* [Directive]:
Carry on the passage about green hydrogen electrolyzers, picking up right after its last sentence.

One of the benefits of green hydrogen is that it can be produced from surplus renewable electricity. Periods of excess production and low or negative pricing are becoming more common as renewable energy gains an increasing share of the electricity mix. Under these conditions, hydrogen electrolyzers can act both as a flexible load source and a long-term storage option, preventing wind and solar curtailment.

Electrolyzers Need Frequent Operation

However, producing hydrogen in this way presents a challenge at the current levels of renewable energy deployment. Because green hydrogen is still a nascent technology, electrolyzers require high CAPEX (approximately $700/kW of capacity installed). High CAPEX mean that electrolyzers need to be operated frequently to recoup upfront costs, even though surplus renewable electricity is only available for short periods throughout the year.

To put this imbalance in perspective, Hydrogen Europe estimates that the ideal operational profile for a grid-connected electrolyzer in the European Union is just under 11 hours per day. That amount of utilization would allow a facility to maximize its output while avoiding exposure to higher electricity prices at peak hours. By comparison, over the first 9 months of 2020, negative prices in European day-ahead electricity markets occurred only 0.8% of the time (which was well above the yearly average).

Low levels of negative pricing in most markets show that existing flexibility options are well-suited to dealing with variability at present levels of renewable energy deployment. These flexibility options include new technologies such as battery storage and more conventional approaches to grid balancing such as reducing output from fossil fuel generators.

The Role of Grid-Connected Electrolyzers Is Evolving

Although grid-connected electrolyzers are unlikely to operate solely using surplus renewable electricity in the near term, they can still be used to provide valuable grid services. For instance, shifting some share of electricity generation to hydrogen production can help relieve structural congestion in locations with high renewable energy deployments, provided that electrolyzers are sited strategically. Moreover, an attractive emissions profile can be ensured by operating electrolyzers during periods when the grid remains below a predetermined carbon intensity threshold or by acquiring a power purchase agreement that secures access to an equivalent amount of renewable energy generation.

* [Supplied information]:
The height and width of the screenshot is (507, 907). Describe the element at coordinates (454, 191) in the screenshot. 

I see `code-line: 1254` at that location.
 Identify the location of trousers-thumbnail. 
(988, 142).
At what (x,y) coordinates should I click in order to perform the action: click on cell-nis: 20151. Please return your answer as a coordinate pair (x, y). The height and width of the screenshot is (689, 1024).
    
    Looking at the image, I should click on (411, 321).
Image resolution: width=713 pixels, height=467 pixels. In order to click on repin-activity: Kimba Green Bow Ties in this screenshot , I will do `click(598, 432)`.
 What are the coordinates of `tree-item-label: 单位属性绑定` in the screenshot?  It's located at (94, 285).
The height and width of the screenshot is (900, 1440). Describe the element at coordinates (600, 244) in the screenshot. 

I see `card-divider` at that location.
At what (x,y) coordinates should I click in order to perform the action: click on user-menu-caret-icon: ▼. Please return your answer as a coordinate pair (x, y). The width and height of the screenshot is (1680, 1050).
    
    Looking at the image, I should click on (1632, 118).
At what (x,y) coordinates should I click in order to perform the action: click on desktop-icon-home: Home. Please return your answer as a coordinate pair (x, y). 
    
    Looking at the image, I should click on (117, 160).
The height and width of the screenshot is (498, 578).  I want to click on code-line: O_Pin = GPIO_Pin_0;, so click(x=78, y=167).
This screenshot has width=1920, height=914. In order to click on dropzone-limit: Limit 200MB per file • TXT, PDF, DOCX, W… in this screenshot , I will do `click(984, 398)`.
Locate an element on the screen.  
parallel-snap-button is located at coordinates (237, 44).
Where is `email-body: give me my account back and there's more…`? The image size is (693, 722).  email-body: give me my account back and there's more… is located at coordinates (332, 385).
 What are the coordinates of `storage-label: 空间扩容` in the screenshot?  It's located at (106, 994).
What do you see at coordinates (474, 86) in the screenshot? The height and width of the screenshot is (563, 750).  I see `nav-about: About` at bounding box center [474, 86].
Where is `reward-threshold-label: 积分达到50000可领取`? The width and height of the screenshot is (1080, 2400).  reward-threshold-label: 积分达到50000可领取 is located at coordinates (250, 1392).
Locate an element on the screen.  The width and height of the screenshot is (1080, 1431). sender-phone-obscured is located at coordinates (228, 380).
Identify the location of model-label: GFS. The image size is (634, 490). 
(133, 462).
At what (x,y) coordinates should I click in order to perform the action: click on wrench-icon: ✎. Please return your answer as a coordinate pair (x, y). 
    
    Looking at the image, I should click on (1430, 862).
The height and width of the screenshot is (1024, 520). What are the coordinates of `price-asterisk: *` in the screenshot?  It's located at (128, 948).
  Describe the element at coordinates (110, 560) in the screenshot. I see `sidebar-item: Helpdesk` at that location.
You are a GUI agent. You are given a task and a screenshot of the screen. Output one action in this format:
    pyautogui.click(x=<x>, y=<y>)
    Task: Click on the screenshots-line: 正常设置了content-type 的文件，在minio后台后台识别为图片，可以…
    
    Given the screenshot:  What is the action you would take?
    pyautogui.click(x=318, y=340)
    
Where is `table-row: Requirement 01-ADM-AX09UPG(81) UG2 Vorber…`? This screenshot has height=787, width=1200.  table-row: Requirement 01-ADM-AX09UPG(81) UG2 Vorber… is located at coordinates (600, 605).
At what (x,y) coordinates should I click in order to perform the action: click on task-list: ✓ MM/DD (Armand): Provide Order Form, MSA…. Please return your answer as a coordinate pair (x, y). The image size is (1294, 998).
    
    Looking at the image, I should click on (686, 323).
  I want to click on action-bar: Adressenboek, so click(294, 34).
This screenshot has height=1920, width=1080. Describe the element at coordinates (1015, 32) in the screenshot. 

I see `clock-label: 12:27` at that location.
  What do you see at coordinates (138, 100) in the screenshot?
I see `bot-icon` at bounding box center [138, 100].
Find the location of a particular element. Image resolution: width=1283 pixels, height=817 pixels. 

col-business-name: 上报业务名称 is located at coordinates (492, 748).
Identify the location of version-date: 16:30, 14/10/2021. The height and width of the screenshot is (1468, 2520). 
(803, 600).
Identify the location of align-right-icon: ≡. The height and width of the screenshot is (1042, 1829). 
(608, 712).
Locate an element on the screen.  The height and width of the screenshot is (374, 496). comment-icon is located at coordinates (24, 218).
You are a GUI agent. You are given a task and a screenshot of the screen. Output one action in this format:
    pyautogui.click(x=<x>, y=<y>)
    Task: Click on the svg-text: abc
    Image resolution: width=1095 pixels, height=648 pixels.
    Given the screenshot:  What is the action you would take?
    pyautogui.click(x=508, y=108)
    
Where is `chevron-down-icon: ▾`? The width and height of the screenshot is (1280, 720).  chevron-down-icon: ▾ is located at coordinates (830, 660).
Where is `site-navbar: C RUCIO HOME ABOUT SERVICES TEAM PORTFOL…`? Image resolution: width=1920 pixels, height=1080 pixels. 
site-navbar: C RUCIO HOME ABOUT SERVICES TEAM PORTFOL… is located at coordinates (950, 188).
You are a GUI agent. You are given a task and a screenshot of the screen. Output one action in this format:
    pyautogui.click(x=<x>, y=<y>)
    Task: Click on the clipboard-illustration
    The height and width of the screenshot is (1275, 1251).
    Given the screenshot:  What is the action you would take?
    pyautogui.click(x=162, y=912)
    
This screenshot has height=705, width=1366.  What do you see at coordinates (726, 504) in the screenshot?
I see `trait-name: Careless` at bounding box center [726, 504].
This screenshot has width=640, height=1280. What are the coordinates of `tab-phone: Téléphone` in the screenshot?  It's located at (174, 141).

* [The answer]:
Over the long term, opportunities to operate electrolyzers in a truly flexible manner are set to increase. This partly reflects falling project costs. Electrolyzer CAPEX are expected to fall by more than 50% over the coming decade, which would reduce the necessity for facilities to operate at high utilization rates and make green hydrogen competitive for a wider range of end uses.

Greater flexibility can also be enabled by changes in the power sector. An increasing share of variable renewable generation, particularly wind, will likely mean more frequent periods of low or negative prices during which grid-connected electrolyzers can ramp up production.

Access to sufficient storage infrastructure will likely be a key enabling factor in the future. Guidehouse Insights' recent Hydrogen Storage Technologies Market report anticipates that 1,159.1 TWh of gaseous hydrogen storage capacity will be available globally by 2030, primarily as salt caverns and repurposed natural gas storage assets. Over time, these long-term trends in deployment and resource availability are expected to enable grid-connected electrolyzers to fulfill their potential as an important resource for electricity grids governed by renewables.